:: Information provided ::
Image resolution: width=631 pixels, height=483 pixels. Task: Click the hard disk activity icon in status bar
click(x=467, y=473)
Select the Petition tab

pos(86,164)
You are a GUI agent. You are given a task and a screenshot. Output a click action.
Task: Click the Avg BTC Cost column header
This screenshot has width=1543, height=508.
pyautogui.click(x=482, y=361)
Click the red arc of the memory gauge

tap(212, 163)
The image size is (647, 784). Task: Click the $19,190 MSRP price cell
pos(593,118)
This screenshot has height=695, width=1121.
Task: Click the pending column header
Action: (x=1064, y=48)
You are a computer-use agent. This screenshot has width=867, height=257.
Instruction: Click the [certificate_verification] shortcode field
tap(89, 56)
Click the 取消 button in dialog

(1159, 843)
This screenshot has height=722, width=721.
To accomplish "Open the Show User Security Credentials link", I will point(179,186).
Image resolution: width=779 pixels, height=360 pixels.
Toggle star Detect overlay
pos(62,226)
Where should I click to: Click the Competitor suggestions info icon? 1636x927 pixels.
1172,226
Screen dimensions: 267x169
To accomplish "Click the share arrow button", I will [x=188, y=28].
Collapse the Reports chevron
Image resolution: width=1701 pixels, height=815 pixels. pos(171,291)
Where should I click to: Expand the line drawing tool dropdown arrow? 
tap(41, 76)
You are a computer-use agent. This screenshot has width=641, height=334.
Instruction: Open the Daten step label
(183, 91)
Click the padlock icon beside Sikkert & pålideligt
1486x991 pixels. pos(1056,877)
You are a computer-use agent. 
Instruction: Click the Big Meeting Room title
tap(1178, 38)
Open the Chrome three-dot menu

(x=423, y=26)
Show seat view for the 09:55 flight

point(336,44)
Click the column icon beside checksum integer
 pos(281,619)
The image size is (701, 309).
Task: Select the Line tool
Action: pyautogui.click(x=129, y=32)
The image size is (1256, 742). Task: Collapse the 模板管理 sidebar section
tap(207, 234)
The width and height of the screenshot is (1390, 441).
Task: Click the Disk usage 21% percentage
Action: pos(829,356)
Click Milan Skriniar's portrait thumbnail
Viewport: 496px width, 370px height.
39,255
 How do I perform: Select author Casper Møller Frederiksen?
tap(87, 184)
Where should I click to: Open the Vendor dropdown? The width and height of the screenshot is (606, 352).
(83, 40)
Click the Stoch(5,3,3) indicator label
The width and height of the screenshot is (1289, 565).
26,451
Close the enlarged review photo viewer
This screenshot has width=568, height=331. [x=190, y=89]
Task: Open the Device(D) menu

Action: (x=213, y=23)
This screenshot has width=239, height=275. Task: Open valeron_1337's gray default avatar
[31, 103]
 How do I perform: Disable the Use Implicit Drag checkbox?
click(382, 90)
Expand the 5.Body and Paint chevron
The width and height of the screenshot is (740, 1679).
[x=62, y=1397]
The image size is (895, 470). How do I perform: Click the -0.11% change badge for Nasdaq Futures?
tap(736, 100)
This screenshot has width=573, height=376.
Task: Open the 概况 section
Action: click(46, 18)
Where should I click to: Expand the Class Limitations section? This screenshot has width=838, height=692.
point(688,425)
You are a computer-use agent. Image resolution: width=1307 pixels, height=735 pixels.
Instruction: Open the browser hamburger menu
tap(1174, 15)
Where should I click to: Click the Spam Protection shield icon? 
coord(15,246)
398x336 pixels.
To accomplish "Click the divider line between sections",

:: The request ::
Give all the rows above again, switching each "Expand" to "Open up" and leaving everything else the same.

:: Answer ::
Image resolution: width=631 pixels, height=483 pixels. Task: Click the hard disk activity icon in status bar
click(x=467, y=473)
Select the Petition tab

pos(86,164)
You are a GUI agent. You are given a task and a screenshot. Output a click action.
Task: Click the Avg BTC Cost column header
This screenshot has width=1543, height=508.
pyautogui.click(x=482, y=361)
Click the red arc of the memory gauge

tap(212, 163)
The image size is (647, 784). Task: Click the $19,190 MSRP price cell
pos(593,118)
This screenshot has height=695, width=1121.
Task: Click the pending column header
Action: (x=1064, y=48)
You are a computer-use agent. This screenshot has width=867, height=257.
Instruction: Click the [certificate_verification] shortcode field
tap(89, 56)
Click the 取消 button in dialog

(1159, 843)
This screenshot has height=722, width=721.
To accomplish "Open the Show User Security Credentials link", I will point(179,186).
Image resolution: width=779 pixels, height=360 pixels.
Toggle star Detect overlay
pos(62,226)
Where should I click to: Click the Competitor suggestions info icon? 1636x927 pixels.
1172,226
Screen dimensions: 267x169
To accomplish "Click the share arrow button", I will [x=188, y=28].
Collapse the Reports chevron
Image resolution: width=1701 pixels, height=815 pixels. pos(171,291)
Where should I click to: Open up the line drawing tool dropdown arrow? 
tap(41, 76)
You are a computer-use agent. This screenshot has width=641, height=334.
Instruction: Open the Daten step label
(183, 91)
Click the padlock icon beside Sikkert & pålideligt
1486x991 pixels. pos(1056,877)
You are a computer-use agent. 
Instruction: Click the Big Meeting Room title
tap(1178, 38)
Open the Chrome three-dot menu

(x=423, y=26)
Show seat view for the 09:55 flight

point(336,44)
Click the column icon beside checksum integer
 pos(281,619)
The image size is (701, 309).
Task: Select the Line tool
Action: pyautogui.click(x=129, y=32)
The image size is (1256, 742). Task: Collapse the 模板管理 sidebar section
tap(207, 234)
The width and height of the screenshot is (1390, 441).
Task: Click the Disk usage 21% percentage
Action: pos(829,356)
Click Milan Skriniar's portrait thumbnail
Viewport: 496px width, 370px height.
39,255
 How do I perform: Select author Casper Møller Frederiksen?
tap(87, 184)
Where should I click to: Open the Vendor dropdown? The width and height of the screenshot is (606, 352).
(83, 40)
Click the Stoch(5,3,3) indicator label
The width and height of the screenshot is (1289, 565).
26,451
Close the enlarged review photo viewer
This screenshot has width=568, height=331. [x=190, y=89]
Task: Open the Device(D) menu

Action: (x=213, y=23)
This screenshot has width=239, height=275. Task: Open valeron_1337's gray default avatar
[31, 103]
 How do I perform: Disable the Use Implicit Drag checkbox?
click(382, 90)
Open up the 5.Body and Paint chevron
The width and height of the screenshot is (740, 1679).
[x=62, y=1397]
The image size is (895, 470). How do I perform: Click the -0.11% change badge for Nasdaq Futures?
tap(736, 100)
This screenshot has width=573, height=376.
Task: Open the 概况 section
Action: click(46, 18)
Where should I click to: Open up the Class Limitations section? This screenshot has width=838, height=692.
point(688,425)
You are a computer-use agent. Image resolution: width=1307 pixels, height=735 pixels.
Instruction: Open the browser hamburger menu
tap(1174, 15)
Where should I click to: Click the Spam Protection shield icon? 
coord(15,246)
398x336 pixels.
To accomplish "Click the divider line between sections",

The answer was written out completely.